He gave her a wicked look from under his eyelashes. “I shall retaliate, until you are speechless with pleasure.”

Margaret smiled and stretched. “As I said: you will tempt me unbearably.”

“It is my new purpose in life.” He kissed her again, and rolled off the bed. “But first, a toast.” He pulled on a banyan and lit a candle from the fire. “I’ll fetch some wine.”

By the time he returned with wine and a plate of ham, she had gotten her corset laced again and located her shoes. She didn’t want to go back to Carlisle House yet, but to stay the night here would be unpardonable; even Clarissa would be appalled.

“I’ve sent Bunter to fetch a coach.” Rhys handed her a glass of wine. “We have perhaps an hour.” He crawled back onto the bed and pulled her into his lap. “To my bride,” he whispered.

“To our future,” she countered.

“May it last for decades.”

“In health and prosperity,” she added.

“Precisely. Although there would be some benefits to austerity.” He leered at her legs, bared to the knee.

“Shame!” she cried, laughing. “I like a little prosperity. I could never afford such shoes as this before.” She wiggled her feet, shod in black and pink silk shoes with diamond buckles.

“I have no objection to the shoes,” he replied. “Only to the dress.” She laughed again, and he kissed her again and again, until he blindly set aside the wineglasses.

A tremendous banging echoed through the house. Margaret gasped and nearly tumbled off his lap. Rhys caught her easily, and kissed her as he laid her back on the pillows. “Don’t move,” he murmured against her lips. “I expect it’s Clyve, he has no sense of timing at all.”

She laughed, her arms still tangled around his neck. “Send him away and come back to me.”

Between light kisses over her cheek and jaw, he grinned. “On second thought, he’ll go away if we ignore it long enough.”

Her smile was coyly pleased. “A clever fellow, that Clyve.”

“Indeed.” He applied himself to kissing her in earnest, having no interest in what Clyve had to say. Dimly he realized the pounding on the door had stopped, and even though he knew he had to return Margaret to Carlisle House, she was making such enticing little moans as he kissed his way down her throat. God, what was another hour, when she had accepted his proposal?

“Dowling!”

Rhys raised his head. Margaret blinked up at him, her blue eyes bright with desire, her skin rosy. “What?” she whispered, trying to pull him back.

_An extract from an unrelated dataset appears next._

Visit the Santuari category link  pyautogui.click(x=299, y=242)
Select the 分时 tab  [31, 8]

“Shh.” He touched his fingertip to her lips as the shout echoed outside again.

“Damn you, Dowling! Open this bloody door!”

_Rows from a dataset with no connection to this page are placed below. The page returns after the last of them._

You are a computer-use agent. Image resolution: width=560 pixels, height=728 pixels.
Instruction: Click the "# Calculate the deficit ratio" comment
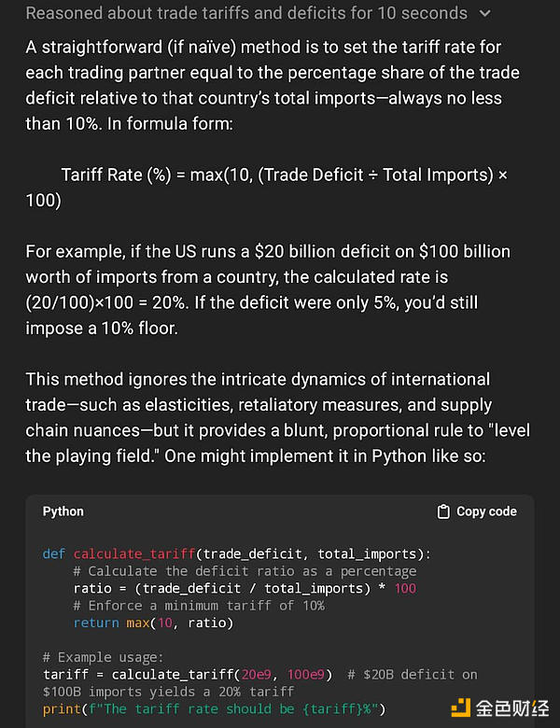[x=245, y=570]
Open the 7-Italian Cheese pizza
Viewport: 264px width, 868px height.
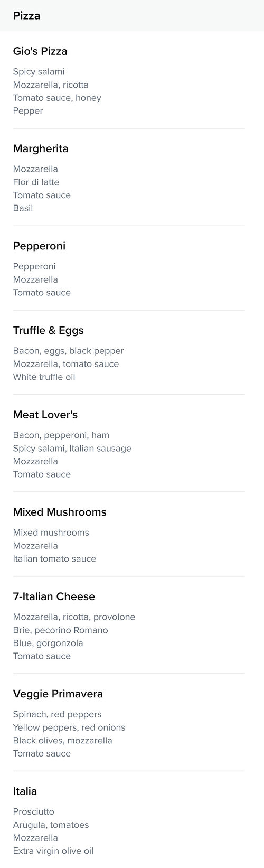54,596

His gaze met Margaret’s. The color bled from her cheeks, and her eyes fluttered shut in resignation. “Francis,” she breathed. “Curse him.”

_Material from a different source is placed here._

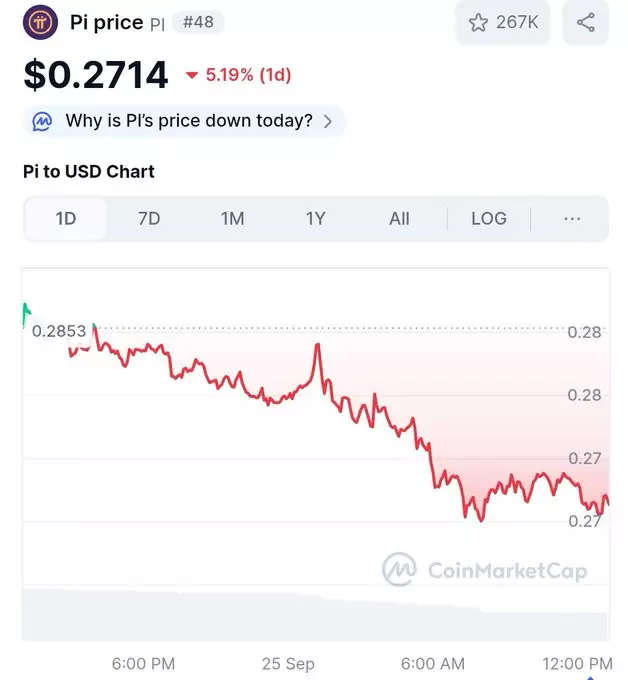This screenshot has height=680, width=628.
Task: Click the Pi coin logo icon
Action: [x=40, y=22]
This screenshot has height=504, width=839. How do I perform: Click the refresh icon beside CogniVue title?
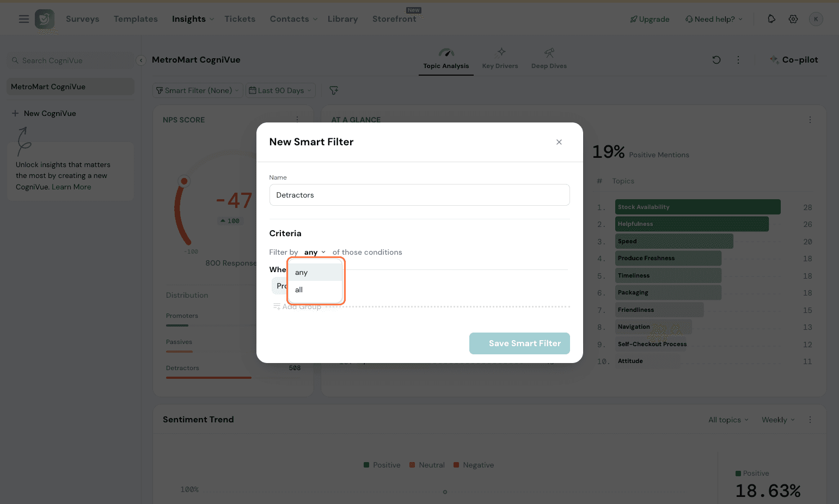pyautogui.click(x=716, y=60)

“A bit worse than Clyve, then,” said Rhys, trying not to grimace.

She bit her lip. “Much.” She hesitated. “I—I must warn you, he was not pleased we walked out in Vauxhall the other night. I doubt he’ll be pleased to find me here.”

“Ah.” He sat up and reached for his shirt. “Should I fetch my sword?”

“No,” she said with a sigh. “It might be best if you stay here and let me speak to him alone.”

Rhys regarded her steadily. “Are you reconsidering your answer to my proposal?”

“No, but—”

He got up and stepped back into his breeches. “Then we shall see him together. I refuse to cower and hide behind my bride.”

“It wouldn’t be hiding,” she protested as he continued getting dressed. Rhys shook out her gown and held it up, helping her back into it with considerably less pleasure than when he helped her out of it. “It would be simple prudence . . .”

“It wasn’t the most prudent thing to whisk you away from Carlisle House tonight.” He cupped one hand around her cheek. Durham’s shouts could be heard at intervals, growing angrier and louder with each moment. “I’m not afraid of your brother.”

“I never said I was
afraid
of him.”

“We are engaged to be married,” he said. “Do you regret making love?”

She blushed. “Not at all, but—”

“Excellent.” He grinned dangerously. “We’re going to do it a lot, because I found it sublime. And I couldn’t be made to regret it even if your brother resorted to medieval instruments of torture.”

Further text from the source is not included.